Fixed Income With Interactive Brokers

Discussion in 'Retail Brokers' started by HappyTrader, Aug 22, 2017.

  1. I know that IB offers Fixed Income trading through their TWS Application (and even include a Bond Screener). But I do not see too many people discussing using IB/TWS for trading bonds on this forum.

    I'm curious if others consider IB/TWS a good platform for trading bonds or would suggest another broker/platform?

    Thank you.
  2. JSOP


    No idea never used IB/TWS to trade Fixed Income, dunno about others. If nobody uses IB/TWS to trade Fixed Income, that might tell you something about that platform for trading Fixed Income. ;)

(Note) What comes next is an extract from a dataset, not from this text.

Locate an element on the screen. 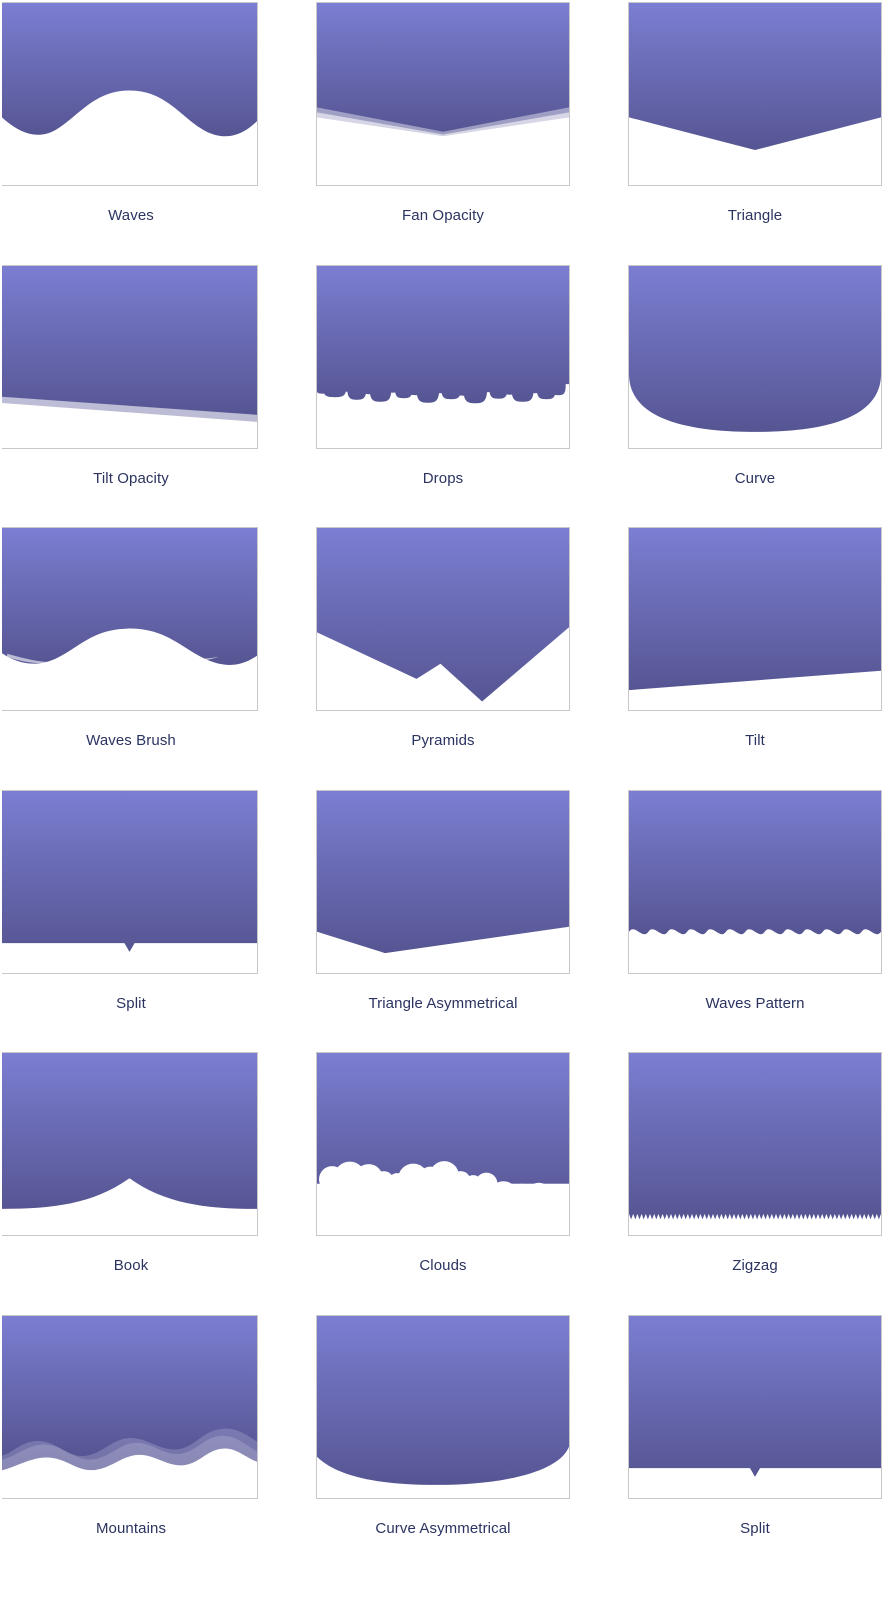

    If you want to learn more about how TWS can be used for trading Fixed Income, you can watch their webinars, live and recorded ones to find out and maybe test drive it with paper trading.
  3. Why bother using a low-cost broker for a buy-and-hold-forever instrument?
    It makes about as much sense as buying mutual funds at IB.
    tommcginnis likes this.
  4. IB's customer mix is changing. While the traditional "individual trader" base is not shrinking, most new signups are from RIA's that bring all their investor client accounts over. This is where demand for mutual funds, bonds etc. comes from.

    And BTW, I assume that some bonds also trade rather frequently (although not that many I guess). Since the spreads on these instruments are wide, and volatility and competition is lower than with stocks, that sounds like a much better niche for a true trader than stocks. And then, execution costs and direct market access become important just like with stocks
    tommcginnis likes this.
  5. There are also situations where one wishes to have a portion of their portfolio holding bonds (either as a short term cash alternative, or a market hedge) and then liquidate those positions when the market moves in the appropriate direction.

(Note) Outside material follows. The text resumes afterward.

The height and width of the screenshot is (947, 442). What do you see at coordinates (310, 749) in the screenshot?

    As well as part of an overall 'diversified portfolio' (where a customer may wish to hold all their assets with one broker, and do the classic 60/40, rather than use two brokers).

    Obviously in some cases, using ETFs may be an easier instrument to trade. But in some situations, holding the actual underlying bond could be preferred.

    Unfortunately, TWS (or IB) does not seem to be well geared towards fixed income trading (or I'm missing some hidden features that show more details on previous sales, volumes, etc.)
  6. just21


    Are they marginable? If they are then you can use them as margin to speculate invest in something else/the same instrument.
  7. If IB is not suitable for Bond trading, then which broker would be good for this?

    I was considering IB as 'I'm already there'.
  8. drenaud


    I use IB for trading treasury notes. TWS works very well.

    IB publishes a schedule of the margin based on credit quality for corporates and time to maturity with treasury products.
    i960 likes this.
  9. Ryan81


    I've traded corporate bonds with TWS. Works fine for me.
  10. IB not showing you more details on previous sales and volumes has less to do with IB and more to do with the nature of the market. I don't know about all the facilities out there for trading bonds in 2017 but historically the way it worked was contacting a bank and asking for a quote. Some assholes refuse to give you a bid-ask and ask your side to conceal the exorbitant bid-ask spread. Obviously with such structure in place you won't see all last prices, volumes and so on.

    IB website claims that they use combination of their trading desk and access to multiple electronic venues. I don't know what they really are doing but in my experience one has to sell at bid and buy at offer, so it's no way the same as trading stocks where chance of buying at bid or selling at offer is real and more similar to asking for quotes. Of course it could do with the frequency the bonds are traded.

    The bid-ask IB show you is often quite competitive. I don't know what the big banks show, but what IB show for US corporates is often better than what the smaller European banks show (but not always). One problem is that sometimes IB only show price for 2k notional, so you don't really know what you have to pay to get bigger size. Usually the quotes are for 50-500k though, so it should work for retail trading. Another problem is that sometimes you submit an order with the price they show but there is no fill. I will emphasize that it's sometimes and usually you get the fill at the price they show. Outside US bonds IB is quite weak.

    I don't know if there are better brokers out there for US bonds, but unless your tickets are a multiple of 100k I doubt it.